Stored records:
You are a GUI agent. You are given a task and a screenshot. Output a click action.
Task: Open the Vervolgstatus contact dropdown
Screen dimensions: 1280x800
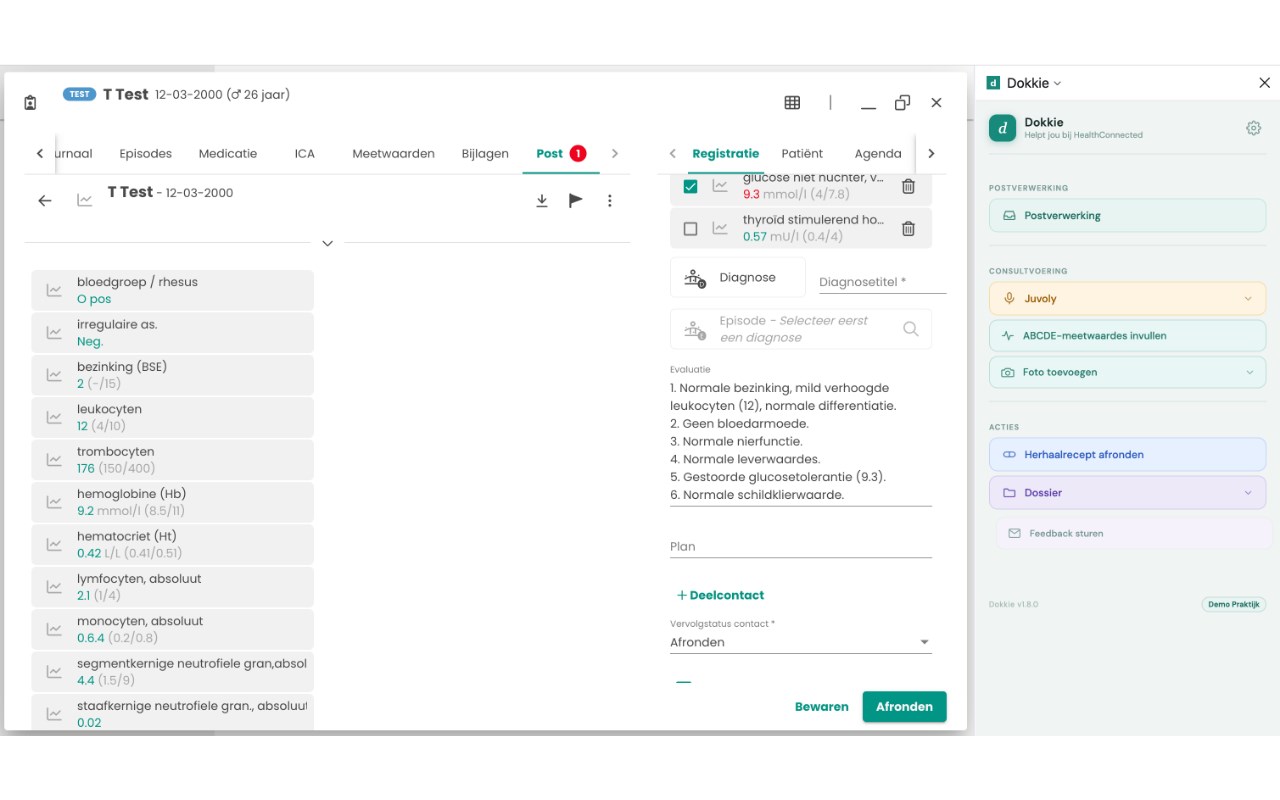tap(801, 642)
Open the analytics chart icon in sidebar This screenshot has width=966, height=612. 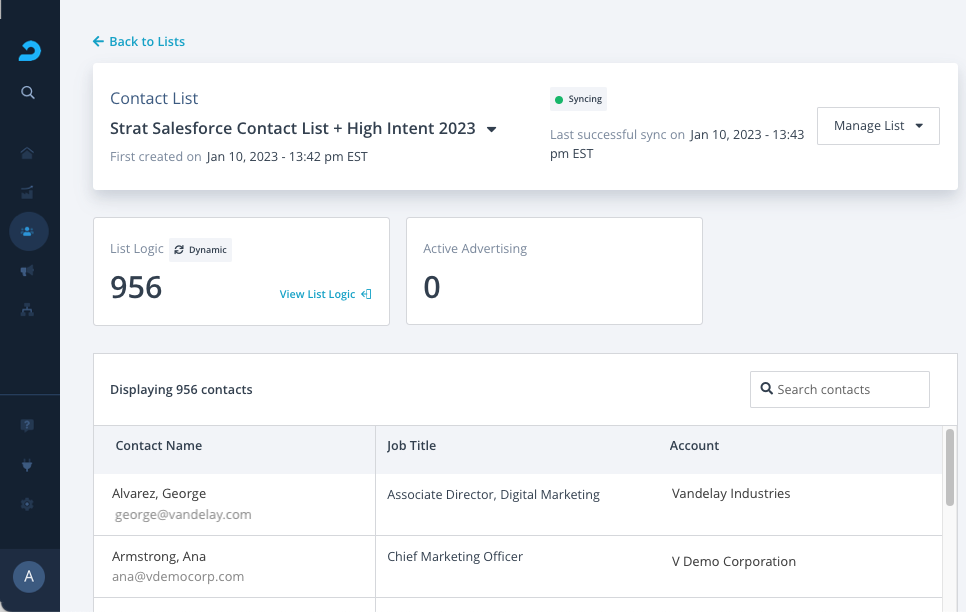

What needs to be done:
Write out the lines from the line with "Screen dimensions: 1280x800" through the end of the records exactly; do not include pictures or any other lines.

Written solution:
Screen dimensions: 1280x800
tap(801, 642)
Open the analytics chart icon in sidebar This screenshot has width=966, height=612. 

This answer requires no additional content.